A hacker can use an antenna, a dongle, and a simple line of code to trick the wireless chip connected to the target computer into accepting it as a mouse, the researchers said.

"So the attacker can send data to the dongle, pretend it's a mouse but say 'actually I am a keyboard and please type these letters'," Newlin said.

"If we sent unencrypted keyboard strokes as if we were a mouse it started typing on the computer, typing at a 1000 words per minute," said Chris Rouland, the CTO and founder of Bastille.  

At a thousand words a minute, the hacker can take over the computer or gain access to a network within seconds.  

Rouland said while companies are very good at encrypting and securing their networks and websites, they do not compensate for all traffic across the entire radio spectrum.

He argued it was time to rethink cyber security, especially in an environment where smartphones can transmit massive amounts of data per second.  

"No one was looking at the air space.
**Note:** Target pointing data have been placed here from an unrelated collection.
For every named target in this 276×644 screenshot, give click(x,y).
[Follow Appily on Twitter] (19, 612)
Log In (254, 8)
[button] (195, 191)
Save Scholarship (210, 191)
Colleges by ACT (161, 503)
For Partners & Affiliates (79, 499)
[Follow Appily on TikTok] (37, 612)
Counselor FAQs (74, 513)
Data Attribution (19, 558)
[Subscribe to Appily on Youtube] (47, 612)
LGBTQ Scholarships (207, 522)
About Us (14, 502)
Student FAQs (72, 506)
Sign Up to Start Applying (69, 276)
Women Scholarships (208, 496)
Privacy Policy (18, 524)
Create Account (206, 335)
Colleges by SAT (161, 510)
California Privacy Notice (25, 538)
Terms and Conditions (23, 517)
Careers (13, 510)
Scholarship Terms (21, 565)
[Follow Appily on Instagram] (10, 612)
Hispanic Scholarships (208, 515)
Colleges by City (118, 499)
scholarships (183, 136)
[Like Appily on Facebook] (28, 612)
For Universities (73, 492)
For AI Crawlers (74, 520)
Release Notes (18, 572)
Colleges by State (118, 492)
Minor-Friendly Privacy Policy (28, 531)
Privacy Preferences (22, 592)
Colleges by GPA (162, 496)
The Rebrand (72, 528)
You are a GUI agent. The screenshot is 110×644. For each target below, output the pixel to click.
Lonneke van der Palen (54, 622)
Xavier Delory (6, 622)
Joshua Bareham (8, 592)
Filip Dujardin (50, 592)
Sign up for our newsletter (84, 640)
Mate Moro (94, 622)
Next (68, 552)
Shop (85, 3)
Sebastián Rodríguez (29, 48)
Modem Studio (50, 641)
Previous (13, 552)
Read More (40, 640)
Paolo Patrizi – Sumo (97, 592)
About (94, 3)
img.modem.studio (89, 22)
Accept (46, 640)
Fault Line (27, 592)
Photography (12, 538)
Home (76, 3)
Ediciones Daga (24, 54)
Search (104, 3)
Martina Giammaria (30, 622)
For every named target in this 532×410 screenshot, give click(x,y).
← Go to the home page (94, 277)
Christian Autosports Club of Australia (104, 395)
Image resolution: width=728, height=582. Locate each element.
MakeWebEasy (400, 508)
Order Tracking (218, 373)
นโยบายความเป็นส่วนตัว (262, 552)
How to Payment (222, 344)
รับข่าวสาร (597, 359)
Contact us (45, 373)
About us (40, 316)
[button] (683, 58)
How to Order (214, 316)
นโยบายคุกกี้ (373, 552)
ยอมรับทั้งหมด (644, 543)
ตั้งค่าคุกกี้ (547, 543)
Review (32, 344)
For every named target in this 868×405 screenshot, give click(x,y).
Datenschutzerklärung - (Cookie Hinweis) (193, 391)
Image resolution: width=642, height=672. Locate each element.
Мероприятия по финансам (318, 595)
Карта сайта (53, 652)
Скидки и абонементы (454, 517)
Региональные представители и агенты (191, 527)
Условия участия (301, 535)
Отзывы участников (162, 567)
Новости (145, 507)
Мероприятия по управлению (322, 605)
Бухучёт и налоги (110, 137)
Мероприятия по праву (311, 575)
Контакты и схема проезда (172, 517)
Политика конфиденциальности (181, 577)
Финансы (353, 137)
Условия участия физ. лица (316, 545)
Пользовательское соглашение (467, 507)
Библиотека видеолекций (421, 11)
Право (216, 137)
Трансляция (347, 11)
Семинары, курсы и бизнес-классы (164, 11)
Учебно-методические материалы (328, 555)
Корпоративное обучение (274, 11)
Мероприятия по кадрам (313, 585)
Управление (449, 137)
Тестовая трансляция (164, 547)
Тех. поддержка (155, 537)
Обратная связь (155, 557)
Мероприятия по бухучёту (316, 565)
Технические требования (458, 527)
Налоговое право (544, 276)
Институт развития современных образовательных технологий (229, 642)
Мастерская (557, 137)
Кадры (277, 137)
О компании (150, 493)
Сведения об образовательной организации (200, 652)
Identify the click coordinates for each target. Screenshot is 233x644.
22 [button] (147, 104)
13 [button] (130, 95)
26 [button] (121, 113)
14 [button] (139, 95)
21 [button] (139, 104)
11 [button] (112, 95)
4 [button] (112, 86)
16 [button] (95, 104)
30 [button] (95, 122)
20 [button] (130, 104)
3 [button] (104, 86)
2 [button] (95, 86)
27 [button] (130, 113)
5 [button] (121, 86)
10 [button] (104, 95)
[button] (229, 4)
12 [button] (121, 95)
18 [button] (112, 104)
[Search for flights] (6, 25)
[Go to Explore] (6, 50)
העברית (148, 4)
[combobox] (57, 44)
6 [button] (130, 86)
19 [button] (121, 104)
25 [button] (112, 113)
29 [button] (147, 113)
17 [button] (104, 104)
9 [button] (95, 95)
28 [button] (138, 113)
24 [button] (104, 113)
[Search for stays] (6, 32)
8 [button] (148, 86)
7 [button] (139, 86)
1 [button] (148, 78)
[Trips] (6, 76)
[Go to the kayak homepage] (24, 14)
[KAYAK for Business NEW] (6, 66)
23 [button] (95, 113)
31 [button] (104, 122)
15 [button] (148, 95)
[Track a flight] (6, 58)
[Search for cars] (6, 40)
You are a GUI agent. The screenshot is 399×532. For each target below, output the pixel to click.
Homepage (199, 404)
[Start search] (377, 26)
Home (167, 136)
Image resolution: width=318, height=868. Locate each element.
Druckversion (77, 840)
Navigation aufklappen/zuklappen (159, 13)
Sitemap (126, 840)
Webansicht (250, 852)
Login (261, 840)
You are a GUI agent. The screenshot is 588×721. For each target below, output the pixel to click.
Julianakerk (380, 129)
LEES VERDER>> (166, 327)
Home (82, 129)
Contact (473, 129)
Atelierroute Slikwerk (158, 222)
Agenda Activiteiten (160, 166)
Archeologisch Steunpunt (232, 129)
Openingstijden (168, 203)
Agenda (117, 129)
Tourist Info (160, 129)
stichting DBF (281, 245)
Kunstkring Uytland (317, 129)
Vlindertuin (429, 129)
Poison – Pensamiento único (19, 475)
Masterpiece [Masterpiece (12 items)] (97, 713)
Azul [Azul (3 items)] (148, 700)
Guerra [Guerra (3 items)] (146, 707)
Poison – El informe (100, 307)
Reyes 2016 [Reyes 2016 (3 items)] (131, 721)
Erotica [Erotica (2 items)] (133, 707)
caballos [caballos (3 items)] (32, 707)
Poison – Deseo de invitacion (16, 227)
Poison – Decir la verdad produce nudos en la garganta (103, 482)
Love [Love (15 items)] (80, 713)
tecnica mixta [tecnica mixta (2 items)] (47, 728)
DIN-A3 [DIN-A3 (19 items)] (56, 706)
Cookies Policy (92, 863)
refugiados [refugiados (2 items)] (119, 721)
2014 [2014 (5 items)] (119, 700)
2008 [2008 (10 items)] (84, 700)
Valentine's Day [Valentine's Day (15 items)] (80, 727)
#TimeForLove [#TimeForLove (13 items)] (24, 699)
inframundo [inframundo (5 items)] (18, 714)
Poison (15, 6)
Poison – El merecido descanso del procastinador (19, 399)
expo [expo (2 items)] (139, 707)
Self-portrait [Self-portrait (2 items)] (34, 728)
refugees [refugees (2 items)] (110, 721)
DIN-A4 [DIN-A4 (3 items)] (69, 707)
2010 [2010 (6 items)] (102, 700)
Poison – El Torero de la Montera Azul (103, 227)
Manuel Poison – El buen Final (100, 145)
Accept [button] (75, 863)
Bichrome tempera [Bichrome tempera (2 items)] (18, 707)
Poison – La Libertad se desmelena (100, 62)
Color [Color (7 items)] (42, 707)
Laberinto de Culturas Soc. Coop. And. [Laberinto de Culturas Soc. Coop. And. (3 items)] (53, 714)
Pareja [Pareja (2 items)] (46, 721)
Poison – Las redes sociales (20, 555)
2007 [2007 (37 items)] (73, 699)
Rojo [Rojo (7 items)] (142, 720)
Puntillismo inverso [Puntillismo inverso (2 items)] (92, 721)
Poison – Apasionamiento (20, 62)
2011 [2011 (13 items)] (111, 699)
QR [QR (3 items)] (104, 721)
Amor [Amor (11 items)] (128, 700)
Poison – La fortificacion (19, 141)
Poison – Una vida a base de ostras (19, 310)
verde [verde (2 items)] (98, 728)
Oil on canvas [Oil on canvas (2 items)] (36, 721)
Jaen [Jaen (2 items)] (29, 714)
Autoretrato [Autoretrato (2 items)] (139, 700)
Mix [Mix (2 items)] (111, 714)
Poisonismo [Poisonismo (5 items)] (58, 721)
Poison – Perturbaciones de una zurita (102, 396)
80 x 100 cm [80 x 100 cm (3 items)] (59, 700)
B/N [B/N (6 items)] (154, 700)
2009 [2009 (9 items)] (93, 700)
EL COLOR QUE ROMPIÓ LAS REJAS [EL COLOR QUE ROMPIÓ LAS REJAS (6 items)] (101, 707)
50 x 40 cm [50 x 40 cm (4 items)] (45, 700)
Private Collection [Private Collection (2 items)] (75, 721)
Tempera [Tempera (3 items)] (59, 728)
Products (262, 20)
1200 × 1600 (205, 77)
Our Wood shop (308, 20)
So I wanted to build this cyber x-ray vision to be able to see what was inside a corporation's air space versus what was just plugged into the wired network or what was on a wi-fi hotspot," Rouland said.

Bastille is hoping to cash in on its security flaw findings and offer new types of sensors that take into account more of the threats present in a wireless world. 

In the meantime, Bastille is keeping tabs on the wireless mouse problem. The firm says some companies are starting to offer firmware updates to correct the security issues. Bluetooth devices are not vulnerable to this type of attack.